ZK recovery questions
Hi, I've been reading the docs and trying out some basic Zookeeper examples. I have a few simple questions related to recovery. It would be good to have questions like these on the Wiki/docs to avoid noobs like me asking the same thing over and over. - If 1 out of 3 servers crashes and the log files are unrecoverable, how do we provision a replacement server? - If the server log is recoverable but provisioning takes a long time, then what happens if the old log file is far behind the current state? The docs say that recovery is based on fuzzy check pointing and snapshots but I wasn't clear as to how long catching up would take - What happens at the client side code if a server quorum is lost? Does the ZK service freeze or continue to service just reads? - If there was a temporary glitch (n/w or GC) and the replica to which the client is connected breaks away from the quorum does the client get notified? Does it stop processing client requests?
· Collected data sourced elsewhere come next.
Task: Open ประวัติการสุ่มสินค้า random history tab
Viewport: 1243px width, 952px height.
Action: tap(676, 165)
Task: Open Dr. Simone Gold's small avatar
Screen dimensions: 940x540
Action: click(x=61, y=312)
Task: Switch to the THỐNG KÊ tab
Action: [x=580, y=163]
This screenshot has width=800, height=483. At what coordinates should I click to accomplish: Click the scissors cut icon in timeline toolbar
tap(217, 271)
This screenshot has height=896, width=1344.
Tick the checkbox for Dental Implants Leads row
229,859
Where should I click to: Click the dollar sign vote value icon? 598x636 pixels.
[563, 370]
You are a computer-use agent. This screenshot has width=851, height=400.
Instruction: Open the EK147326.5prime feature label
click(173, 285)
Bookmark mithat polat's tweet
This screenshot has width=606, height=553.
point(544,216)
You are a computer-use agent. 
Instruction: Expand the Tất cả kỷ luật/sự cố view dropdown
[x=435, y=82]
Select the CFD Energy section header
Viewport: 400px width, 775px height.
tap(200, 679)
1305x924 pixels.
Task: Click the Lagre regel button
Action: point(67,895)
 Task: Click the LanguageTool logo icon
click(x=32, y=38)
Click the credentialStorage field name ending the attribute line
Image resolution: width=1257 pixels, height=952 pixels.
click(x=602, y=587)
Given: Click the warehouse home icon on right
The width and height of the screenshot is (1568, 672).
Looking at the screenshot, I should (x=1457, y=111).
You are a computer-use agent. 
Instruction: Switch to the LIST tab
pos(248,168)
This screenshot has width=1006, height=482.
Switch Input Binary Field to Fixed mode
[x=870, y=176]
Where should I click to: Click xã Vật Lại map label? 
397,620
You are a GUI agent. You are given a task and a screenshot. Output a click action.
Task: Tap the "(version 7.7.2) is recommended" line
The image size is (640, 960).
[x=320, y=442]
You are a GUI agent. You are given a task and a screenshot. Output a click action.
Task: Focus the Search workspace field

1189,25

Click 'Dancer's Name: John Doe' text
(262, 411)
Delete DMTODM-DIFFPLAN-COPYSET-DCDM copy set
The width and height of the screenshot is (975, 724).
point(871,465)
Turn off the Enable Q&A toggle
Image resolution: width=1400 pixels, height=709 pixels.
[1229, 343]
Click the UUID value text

Does it rejoin the cluster without manual intervention? - Now if even the client cannot connect to other servers (split brain) .. ... well I suppose this question is moot - Do the servers really have to run with file based persistence? I saw that someone wanted this in-memory mode for unit testing (ZK 694https://issues.apache.org/jira/browse/ZOOKEEPER-694) but there are cases where only a transient ZK service is needed. Most enterprise systems have replicated Databases anyway. So, the fear of data loss is minimal. If ZK logs are the only means of recovery, then this might be harder to implement - A client example with full fledged error handling would be very useful for starters. I'm not sure if http://github.com/sgroschupf/zkclient and http://code.google.com/p/cages/ have everything but they do look promising. Plain ZK API is a bit overwhelming :) Thanks, Ashwin.
Re: ZK recovery questions
On Sun, Jul 18, 2010 at 3:34 PM, Ashwin Jayaprakash ashwin.jayaprak...@gmail.com wrote: - If 1 out of 3 servers crashes and the log files are unrecoverable, how do we provision a replacement server? Just start it and it will download a snapshot from the other servers. - If the server log is recoverable but provisioning takes a long time, then what happens if the old log file is far behind the current state? If a server is very far behind, it will download a snapshot as if it knows nothing. This rarely takes long. - If there was a temporary glitch (n/w or GC) and the replica to which the client is connected breaks away from the quorum does the client get notified? Does it stop processing client requests? Does it rejoin the cluster without manual intervention? Failures like this are normally invisible to the client. - Do the servers really have to run with file based persistence? I saw that someone wanted this in-memory mode for unit testing (ZK 694https://issues.apache.org/jira/browse/ZOOKEEPER-694) but there are cases where only a transient ZK service is needed. Most enterprise systems have replicated Databases anyway. So, the fear of data loss is minimal. If ZK logs are the only means of recovery, then this might be harder to implement ZK is not a replacement for your database and it is really, really nice to be able to stop it and start it again. Disk persistence helps with this enormously. promising. Plain ZK API is a bit overwhelming :) In practice, it is really pretty simple. Try it out.